The person needs to be corrected—they need to hear the truth.

But we are not only to speak the truth—we are to speak the truth in love.

Balancing Truth with Love


Truth must be balanced with love.

One of the great attributes of God is He is love.

Love is the decision to compassionately, righteously, and responsibly seek the well-being of another.

Key phrase: “Love is the decision.”

How do I know love is a decision? Because it is commanded.

So we are to speak the truth in such a way that the person we are speaking to knows that we are doing this seeking their best.

Speak the truth in love. It is a communication factor.

So here is what you need to know. Love does not tolerate all views.

Let me say that again. Love does not tolerate all views.

In fact—and that is why people are going to call you names. They are going to say you are intolerant.

We love all people. We do not love all ideas.

Let me say that again. We love all people—but what we do not do is love all ideas.

God makes a difference between the sin and the sinner. He loves the sinner. He does not love the sin. And He does not conflate the two to be the same thing—that because I love the sinner, I must accept the sin. Absolutely not.

Loving your child does not mean accepting the wrong that your child does. You make a distinction between their action and their personhood.

We are to love the immoral person. We are not to love the immorality.

We are to love the racist. We are not to love racism.

We are to speak the truth in such a way that people know we care about their well-being.

Failure to do this—failure to love like this—look at 2 John.

If you turn your Bible too fast, you are going to miss it—one of the short postcards in the Bible.

The first 6 verses—I will just read parts of them.
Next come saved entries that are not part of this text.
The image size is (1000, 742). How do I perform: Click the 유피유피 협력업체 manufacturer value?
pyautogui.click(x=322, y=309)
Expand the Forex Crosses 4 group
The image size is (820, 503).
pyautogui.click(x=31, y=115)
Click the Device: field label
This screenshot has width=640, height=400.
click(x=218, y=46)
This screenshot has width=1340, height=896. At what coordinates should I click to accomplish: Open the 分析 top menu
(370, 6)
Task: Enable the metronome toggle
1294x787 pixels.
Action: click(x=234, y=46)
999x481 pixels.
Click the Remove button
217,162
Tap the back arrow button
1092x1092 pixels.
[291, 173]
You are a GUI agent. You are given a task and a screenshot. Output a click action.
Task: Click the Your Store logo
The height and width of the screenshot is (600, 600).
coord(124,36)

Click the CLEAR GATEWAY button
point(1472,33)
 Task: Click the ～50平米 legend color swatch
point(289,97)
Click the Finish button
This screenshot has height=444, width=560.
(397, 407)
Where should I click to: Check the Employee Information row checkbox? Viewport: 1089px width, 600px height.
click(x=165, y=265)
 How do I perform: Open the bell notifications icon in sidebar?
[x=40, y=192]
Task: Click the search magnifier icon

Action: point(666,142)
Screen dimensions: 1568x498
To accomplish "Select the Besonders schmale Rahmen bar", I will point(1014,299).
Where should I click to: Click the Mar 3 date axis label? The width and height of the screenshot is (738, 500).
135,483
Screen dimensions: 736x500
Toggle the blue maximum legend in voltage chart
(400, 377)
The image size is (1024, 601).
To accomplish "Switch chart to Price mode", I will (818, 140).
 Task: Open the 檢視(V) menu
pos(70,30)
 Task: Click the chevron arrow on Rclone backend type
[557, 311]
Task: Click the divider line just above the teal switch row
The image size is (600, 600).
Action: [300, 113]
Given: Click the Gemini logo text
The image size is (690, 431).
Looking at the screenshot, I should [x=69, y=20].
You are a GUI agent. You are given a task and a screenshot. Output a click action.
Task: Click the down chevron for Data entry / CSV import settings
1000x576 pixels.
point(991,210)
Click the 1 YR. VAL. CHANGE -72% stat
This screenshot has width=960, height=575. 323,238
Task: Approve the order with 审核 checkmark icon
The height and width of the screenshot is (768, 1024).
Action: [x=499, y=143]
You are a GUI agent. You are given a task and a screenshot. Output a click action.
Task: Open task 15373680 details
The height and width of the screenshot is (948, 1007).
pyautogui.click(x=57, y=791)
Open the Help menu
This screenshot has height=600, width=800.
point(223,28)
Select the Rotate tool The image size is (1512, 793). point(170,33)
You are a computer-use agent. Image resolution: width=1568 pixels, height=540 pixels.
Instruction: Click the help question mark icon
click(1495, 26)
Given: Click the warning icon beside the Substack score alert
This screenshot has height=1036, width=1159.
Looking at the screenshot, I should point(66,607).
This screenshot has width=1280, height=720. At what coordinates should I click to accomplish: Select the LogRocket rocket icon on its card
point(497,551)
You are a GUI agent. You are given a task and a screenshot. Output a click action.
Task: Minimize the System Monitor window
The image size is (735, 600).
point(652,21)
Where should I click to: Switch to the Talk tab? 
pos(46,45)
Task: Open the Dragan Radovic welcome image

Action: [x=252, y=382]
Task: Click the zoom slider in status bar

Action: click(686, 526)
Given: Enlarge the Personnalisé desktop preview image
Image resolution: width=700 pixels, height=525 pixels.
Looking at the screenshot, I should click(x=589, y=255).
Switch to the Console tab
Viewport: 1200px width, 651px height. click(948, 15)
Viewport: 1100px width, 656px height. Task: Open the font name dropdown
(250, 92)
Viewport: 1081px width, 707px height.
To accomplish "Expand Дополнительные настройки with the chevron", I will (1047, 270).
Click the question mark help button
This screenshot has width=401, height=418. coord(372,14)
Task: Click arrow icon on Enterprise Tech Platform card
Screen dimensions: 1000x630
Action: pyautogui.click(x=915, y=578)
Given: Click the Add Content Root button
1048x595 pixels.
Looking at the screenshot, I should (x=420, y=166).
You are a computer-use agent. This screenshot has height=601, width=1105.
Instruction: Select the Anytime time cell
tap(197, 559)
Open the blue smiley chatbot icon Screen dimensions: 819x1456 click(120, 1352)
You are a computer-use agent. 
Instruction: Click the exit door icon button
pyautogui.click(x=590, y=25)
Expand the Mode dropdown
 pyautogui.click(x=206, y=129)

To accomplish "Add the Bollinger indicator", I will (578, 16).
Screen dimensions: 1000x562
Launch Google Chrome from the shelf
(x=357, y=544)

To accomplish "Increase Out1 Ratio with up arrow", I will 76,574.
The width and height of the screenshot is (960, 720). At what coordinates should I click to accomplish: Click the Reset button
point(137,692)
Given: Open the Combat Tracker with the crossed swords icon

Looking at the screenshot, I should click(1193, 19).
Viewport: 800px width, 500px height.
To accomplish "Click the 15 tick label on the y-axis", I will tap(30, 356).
He says, “To the chosen lady whom I love in truth; not only I, but also all who know the truth.”

So he says, “I love in truth—and I know the truth.”

Verse 2—for the sake of the truth.

Verse 3—the Son of the Father in truth and love.

Verse 4—walking in truth.

Verse 5—that we love one another. And this is love when we walk according to His commandment—truth.

He says walk in truth and love over and over again in those first 6 verses.

And to walk means this is how you roll. This is who you are.

If people are going to deal with you—they have got to deal with truth and love.

They do not have to choose between truth or love—because when they roll with you, they are going to run into truth and love.

You are going to tell them the truth—based on God’s point of view—and they are going to know you care.

Speak the truth in love.

Be absolutely clear about the right perspective—but that person ought to know it is coming from a decision to care and make something right.

Perks of Speaking Truth in Love


Let me show you a few of them in 1 John chapter 4.

Let me read it. Verse 7: “Beloved, let us love one another—for love is from God—and everyone who loves is born of God and knows God.”

Verse 8: “One who does not love does not know God—for God is love.”

Verse 12: “No one has seen God at any time. If we love one another, God abides in us—and His love is perfected in us.”

Verse 16: “We have come to know and have believed the love which God has for us. God is love—and the one who abides in love abides in God—and God abides in him.”

So here it is. When we deal with the truth the right way—in love—because God is love—He reveals more of Himself to you.

The word “knows”—He knows God—because He is talking to Christians. He is talking about a greater experience with God. He is not talking about informational knowledge. He is talking about experiencing more of God’s love.

So if you need more of God’s love for you—you had better show more of God’s love for somebody else.

So the first perk—benefit that you get—is that God says, “You will get more of Me operating for you”—but that is not the only perk. He is going to let some of Himself flow more readily.

Let me show you something else. 1 John chapter 3, verse 18: “Little children”—so He is talking to Christians—“let us not love with word or with tongue—but in deed and truth.”

Okay? “We will know by this that we are of the truth—and will assure our hearts before Him.”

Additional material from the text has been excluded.